▸ WHAT THE EXERCISE ASKS
Here, set down only the lines between the line that contains "Click the LangChain" and the final line of the material, both included, exactly as written. Skip the pictures.

#### INFORMATION PROVIDED ####

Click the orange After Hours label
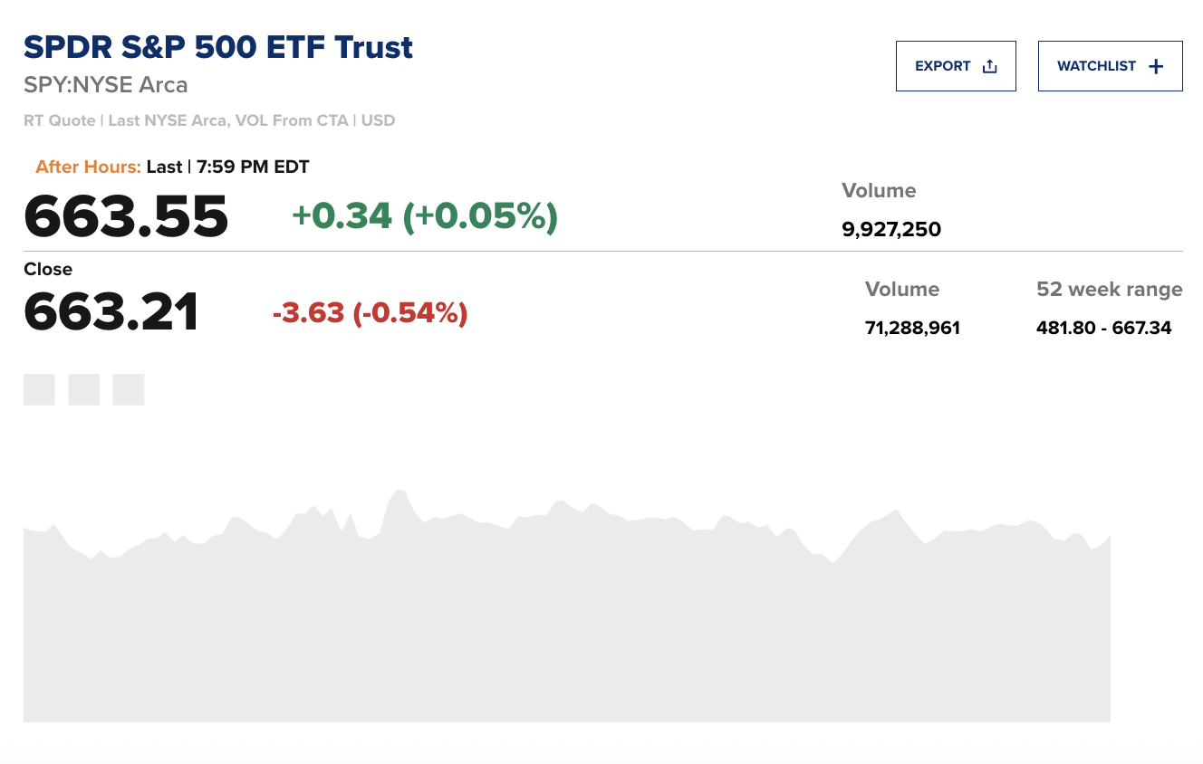1203x764 pixels. click(x=88, y=167)
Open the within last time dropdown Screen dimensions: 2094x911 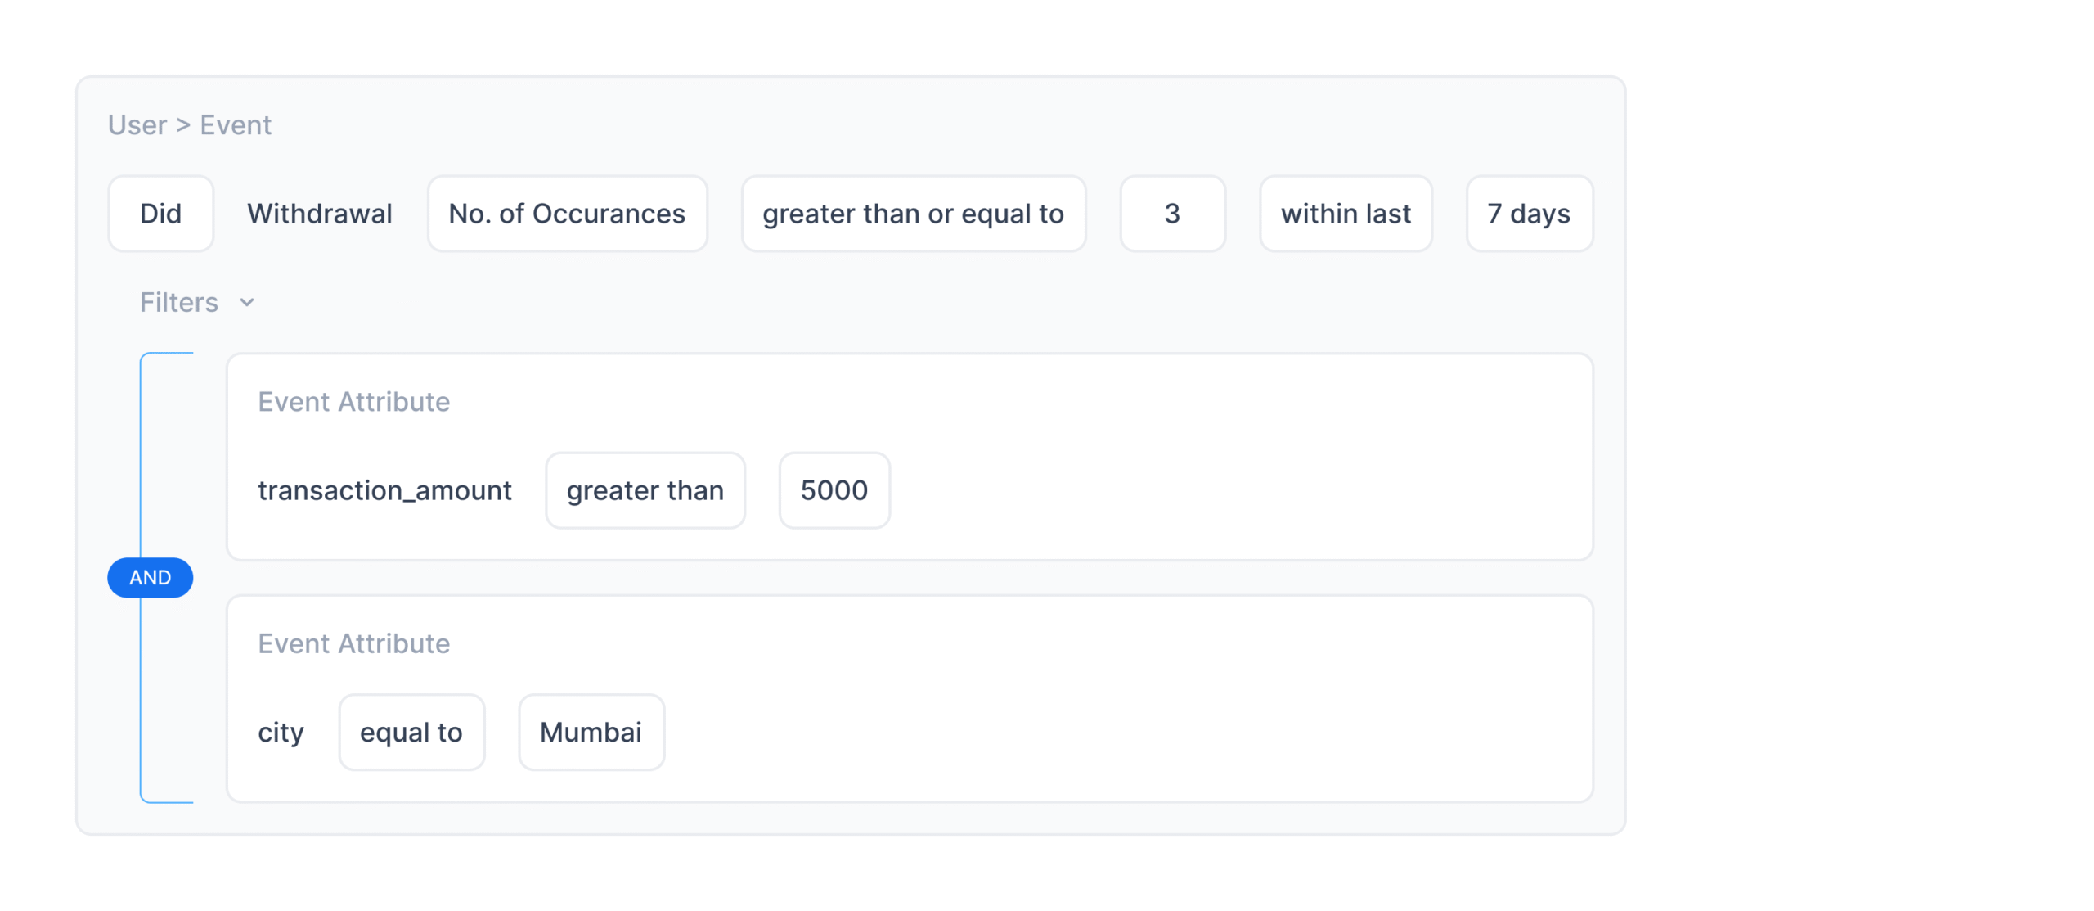1345,214
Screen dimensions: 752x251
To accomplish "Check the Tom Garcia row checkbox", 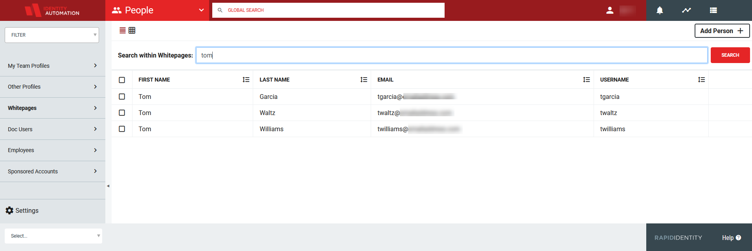I will pos(122,97).
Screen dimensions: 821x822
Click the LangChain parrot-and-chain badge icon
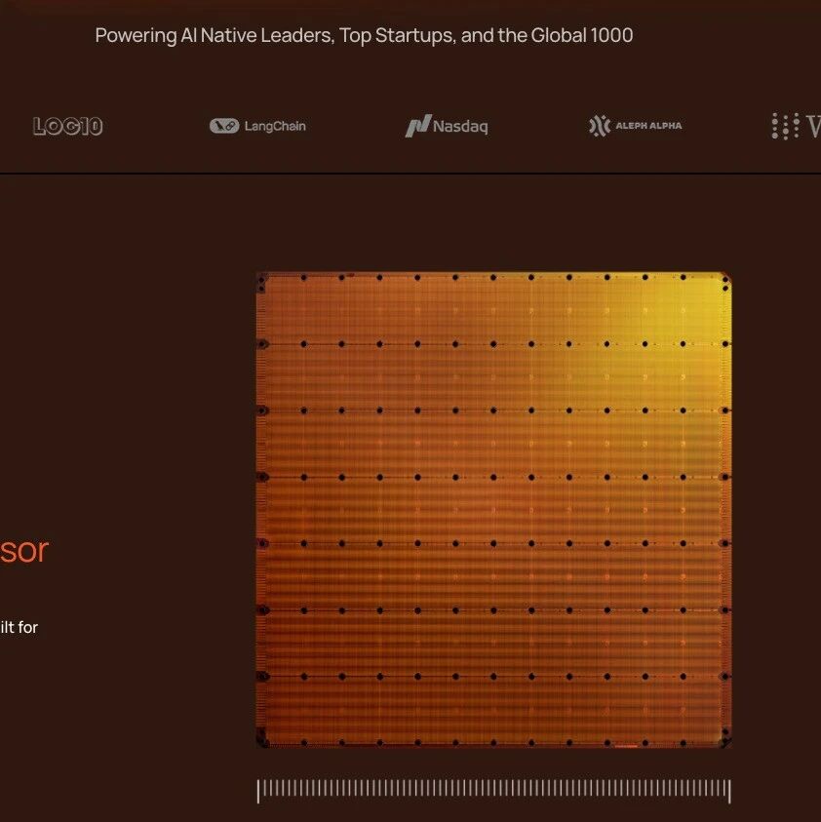(224, 126)
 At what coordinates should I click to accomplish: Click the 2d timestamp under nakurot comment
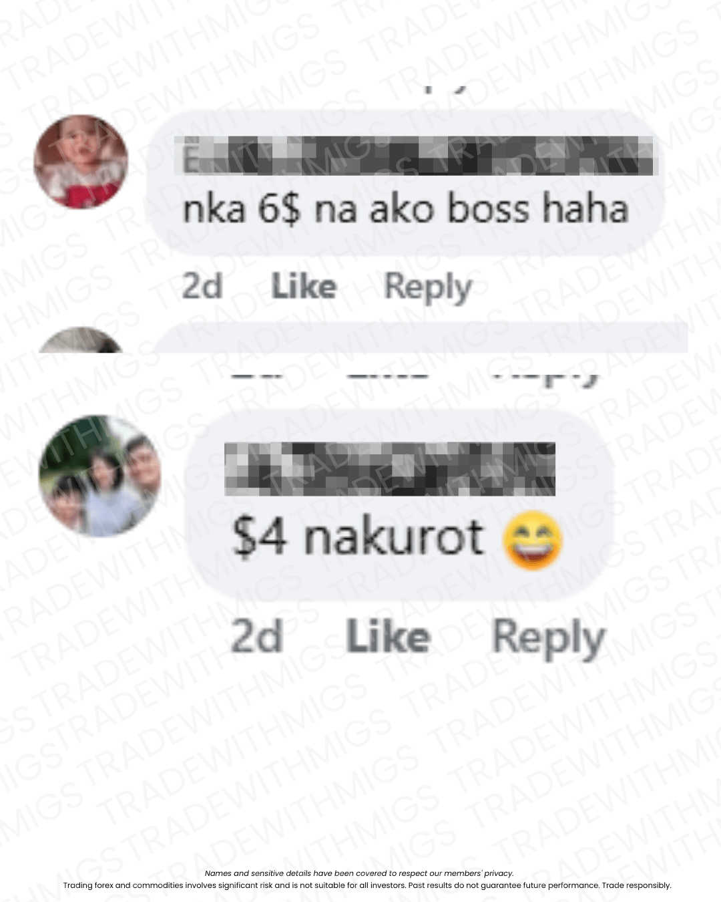point(256,637)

####

▸ WRITTEN RESPONSE
Click the LangChain parrot-and-chain badge icon
(224, 126)
 At what coordinates should I click to accomplish: Click the 2d timestamp under nakurot comment
point(256,637)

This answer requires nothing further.